Research paper link: https://arxiv.org/pdf/1907.10529.pdf
Paper Title: SpanBERT: Improving Pre-training by Representing and Predicting Spans
Pre-training objective plays an important role in learning the representations of language. BERT's pretraining objective contains 2 parts: Masked Language Modelling (MLM) and Next Sentence Prediction (NSP). This paper proposes new pre-training obejective which can better encode the sentences.
Three pre-training methods were proposed.
-
Span Masking
: Instead of sampling random tokens (subwords), random spans(complete words) were masked. -
Span Boundary Objective (SBO)
: This involves predicting each token of a masked span using only the representations of the observed tokens at the boundaries. This objective helps to better encode data which is required for span selection tasks. (Ex: Extractive Question Answering). -
Single-Sequence Training
: BERT has NSP objective which involves whether second sequence follows the first sequence or not. This paper suggests that NSP objective is not useful for 2 reasons. (a) the model benefits from longer full-length contexts and(b) conditioning on, often unrelated, context from another document adds noise to the masked language model. Therefore in this method NSP is dropped and only single sentence is used.
The model architecture looks like this:
On SQuAD dataset both 1.1 and 2.0, SpanBERT exceeds BERT performance.
On other question answering tasks also SpanBERT outperforms BERT. We can see the impact of removing NSP objective in BERT, but most of the improvement stems from span masking and span boundary objective.
On Coreference resolution task also SpanBERT improves over BERT.

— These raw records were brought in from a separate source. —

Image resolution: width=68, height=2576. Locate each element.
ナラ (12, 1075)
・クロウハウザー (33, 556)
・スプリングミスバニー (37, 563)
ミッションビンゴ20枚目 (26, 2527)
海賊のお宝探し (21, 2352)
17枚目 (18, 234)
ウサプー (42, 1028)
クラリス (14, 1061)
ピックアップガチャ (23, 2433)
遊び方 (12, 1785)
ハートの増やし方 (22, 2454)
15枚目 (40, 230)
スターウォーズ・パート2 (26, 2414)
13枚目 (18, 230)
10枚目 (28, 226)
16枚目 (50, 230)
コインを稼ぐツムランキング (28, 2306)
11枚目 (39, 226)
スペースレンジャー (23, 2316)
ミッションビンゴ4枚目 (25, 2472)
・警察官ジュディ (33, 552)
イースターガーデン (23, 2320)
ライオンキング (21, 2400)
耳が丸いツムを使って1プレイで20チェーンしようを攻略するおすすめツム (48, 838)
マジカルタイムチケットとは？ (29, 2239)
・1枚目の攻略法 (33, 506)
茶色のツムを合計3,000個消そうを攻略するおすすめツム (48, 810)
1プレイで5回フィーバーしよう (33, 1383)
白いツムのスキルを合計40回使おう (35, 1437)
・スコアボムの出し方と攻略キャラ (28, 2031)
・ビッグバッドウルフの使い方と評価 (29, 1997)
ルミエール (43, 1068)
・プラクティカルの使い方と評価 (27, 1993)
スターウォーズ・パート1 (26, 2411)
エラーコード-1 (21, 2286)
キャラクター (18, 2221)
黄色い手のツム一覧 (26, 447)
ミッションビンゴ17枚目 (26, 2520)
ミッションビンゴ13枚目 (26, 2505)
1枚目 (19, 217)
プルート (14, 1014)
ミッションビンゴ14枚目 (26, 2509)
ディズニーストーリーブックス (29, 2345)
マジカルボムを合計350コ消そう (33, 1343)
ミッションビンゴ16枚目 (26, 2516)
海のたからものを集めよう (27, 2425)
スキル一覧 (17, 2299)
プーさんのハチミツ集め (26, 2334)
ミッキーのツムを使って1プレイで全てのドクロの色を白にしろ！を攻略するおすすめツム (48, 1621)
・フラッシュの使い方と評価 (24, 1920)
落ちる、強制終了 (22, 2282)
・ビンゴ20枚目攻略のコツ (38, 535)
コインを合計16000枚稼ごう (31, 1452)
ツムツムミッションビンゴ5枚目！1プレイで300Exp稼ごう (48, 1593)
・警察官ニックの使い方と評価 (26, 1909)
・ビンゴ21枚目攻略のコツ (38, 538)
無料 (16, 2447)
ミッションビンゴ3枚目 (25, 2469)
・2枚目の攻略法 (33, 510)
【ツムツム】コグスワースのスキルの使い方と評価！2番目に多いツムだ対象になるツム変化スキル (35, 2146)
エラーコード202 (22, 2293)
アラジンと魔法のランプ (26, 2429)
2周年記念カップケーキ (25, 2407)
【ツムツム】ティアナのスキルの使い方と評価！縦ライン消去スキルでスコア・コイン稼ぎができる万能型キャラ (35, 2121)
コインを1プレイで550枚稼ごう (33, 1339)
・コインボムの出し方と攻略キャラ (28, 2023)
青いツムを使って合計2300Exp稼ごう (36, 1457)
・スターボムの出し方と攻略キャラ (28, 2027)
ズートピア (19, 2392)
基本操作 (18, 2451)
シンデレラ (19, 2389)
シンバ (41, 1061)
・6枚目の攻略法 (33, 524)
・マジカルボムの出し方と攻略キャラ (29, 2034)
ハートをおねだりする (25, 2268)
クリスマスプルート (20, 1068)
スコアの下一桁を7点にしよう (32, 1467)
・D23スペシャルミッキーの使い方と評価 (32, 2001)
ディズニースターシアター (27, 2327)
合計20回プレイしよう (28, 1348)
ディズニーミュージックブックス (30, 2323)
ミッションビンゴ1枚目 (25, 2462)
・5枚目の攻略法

For most tasks, the different models appear to perform similarly. Moving to single-sequence training without the NSP objective substantially improves CoLA, and yields smaller (but considerable) improvements on MRPC and MNLI. The main gains from SpanBERT are in the SQuAD-based QNLI dataset (+1.3%) and in RTE (+6.9%), the latter accounting for most of the rise in SpanBERT’s GLUE average.
In summary:
-
SpanBERT outperforms BERT in almost every task
-
SpanBERT is especially better at extractive question answering
-
Single-sequence training works considerably better than bi-sequence training with next sentence prediction (NSP)
Authors compare random span masking scheme with masking of linguistically-informed spans.
-
Subword Tokens
: Sample random Word-piece tokens, as in the original BERT. -
Whole Words
: Authors sample random words, and then mask all of the subword tokens in those words. The total number of masked subtokens is around 15%. -
Named Entities
: At 50% of the time, sample from named entities in the text, and sample random whole words for the other 50%. Authors run spaCy’s named entity recognizer on the corpus and select all the non-numerical named entity mentions as candidates. -
Noun Phrases
: Similar as Named Entities, authors sample from noun phrases at 50% of the time. The noun phrases are extracted by running spaCy’s constituency parser. -
Geometric Spans
: Sample random spans from a geometric distribution, as in our SpanBERT.
In order to check the importance of NSP and SBO objectives, model is trained with NSP, SBO and without anyone.
Unlike the NSP objective, SBO does not appear to have any adverse effects and actually improves performance.
Choosing pre-training tasks that are closely related to downstream tasks can improve the model performance.